Syrien und die Sanktionen

Dazu passt dann auch die folgende Ungeheuerlichkeit. Es wird in Abrede gestellt, dass die Sanktionen gegen Syrien das Land auch bei der Bekämpfung der Corona-Pandemie behindern:
»Das syrische Regime treibt seine Desinformations-Kampagne gegen Sanktionen, in der behauptet wird, dass westliche Länder einen Wirtschaftskrieg gegen Syrien und das syrische Volk  führen würden, die Sanktionen den Gesundheitssektor lahmgelegt hätten und die Massnahmen des Landes gegen Covid-19 behindern würden, weiter voran. Assad bekräftigte diese Sichtweise und behauptete, dass Covid-19 zusätzlich zu ‹einer wirtschaftlichen Herausforderung, der wir infolge von ungerechten Sanktionen gegen unser Volk seit über neun Jahren gegenüberstehen, eine hohe Belastung darstelle«. Das auch hier von einer Desinformationskampagne gesprochen wird, verdeutlicht, woher der Wind weht. Die Wahrheit über die Folgen der Kriegspolitik soll als Desinformation abgetan werden. Man kann dies auch Kriegspropaganda nennen. 
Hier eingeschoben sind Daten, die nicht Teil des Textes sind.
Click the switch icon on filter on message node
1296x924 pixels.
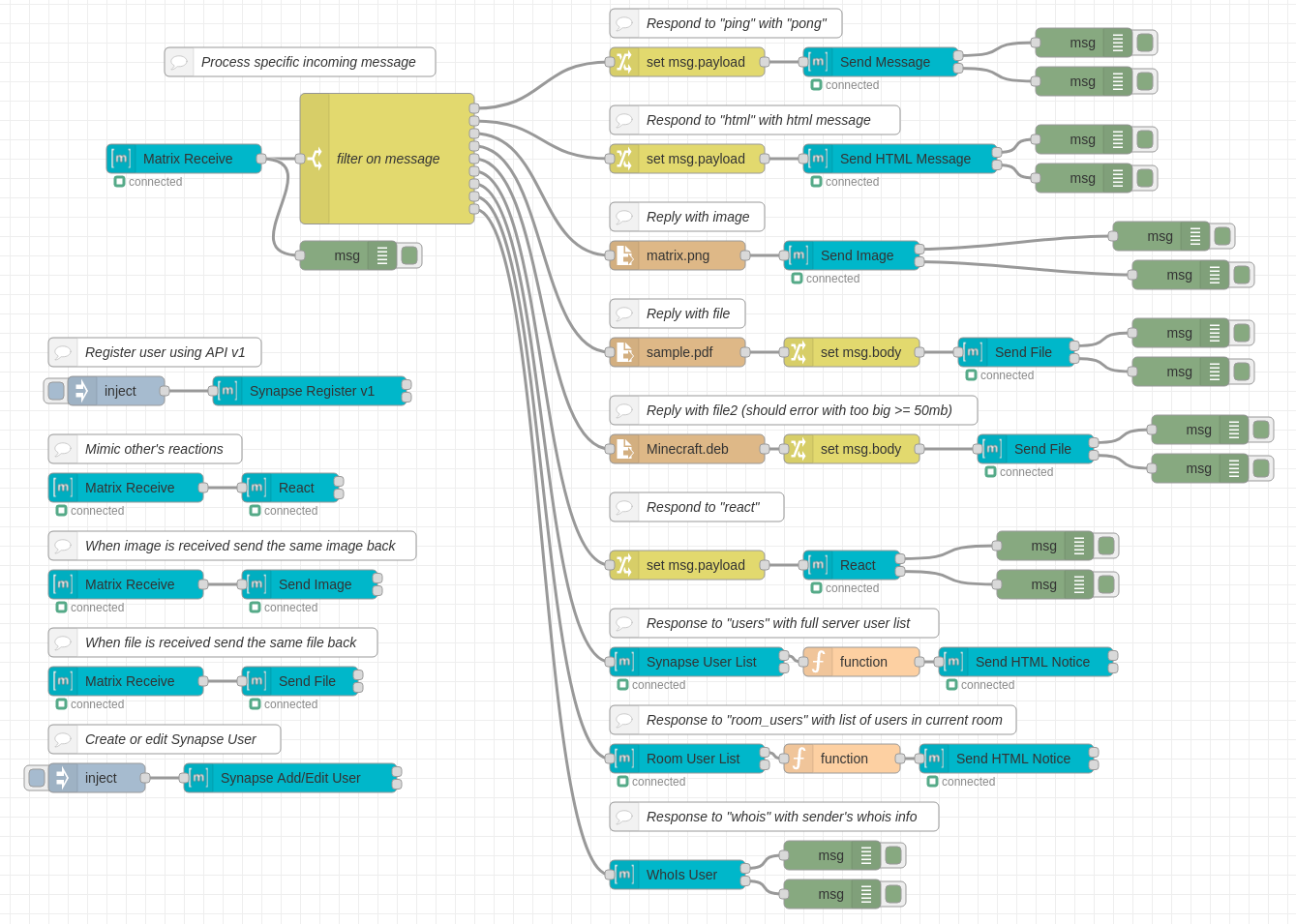[316, 159]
Keinerlei Hinweis findet man hingegen auf eine Videokonferenz des russischen Präsidenten Wladimir Putin mit verschiedenen Ministern, Behördenleitern und anderen verantwortlichen Amtsträgern Russlands am 28. April 2020, in der es auch um die Corona-Pandemie ging. Und man fragt sich, warum über solche Äusserungen bei uns nicht berichtet wurde und wird.   

   

Quelle;

https://www.zeit-fragen.ch/archiv/2020/nr-14-30-juni-2020/hoert-auf-damit-die-corona-pandemie-fuer-eure-kriege-zu-missbrauchen.html   30. 6. 20
Hört auf damit, die Corona-Pandemie für eure Kriege zu missbrauchen!

[1]  https://ec.europa.eu/info/sites/info/files/communication-tackling-covid-19-disinformation-getting-facts-right_de.pdf

[2]  So wird zum Beispiel viel Wert darauf gelegt, die Berichte über die mangelnde Solidarität innerhalb der EU, die ja in der Anfangsphase der Reaktionen auf die Corona-Pandemie für alle ganz offensichtlich war, als «Desinformation» abzutun.

[3]  Im September 2015 hat die EU-Kommission die East StratCom Task Force eingerichtet, die aus Russland nach Europa strömende «Desinformationen» verfolgen und analysieren soll. Sie veröffentlicht dazu eine Disinformation Revue.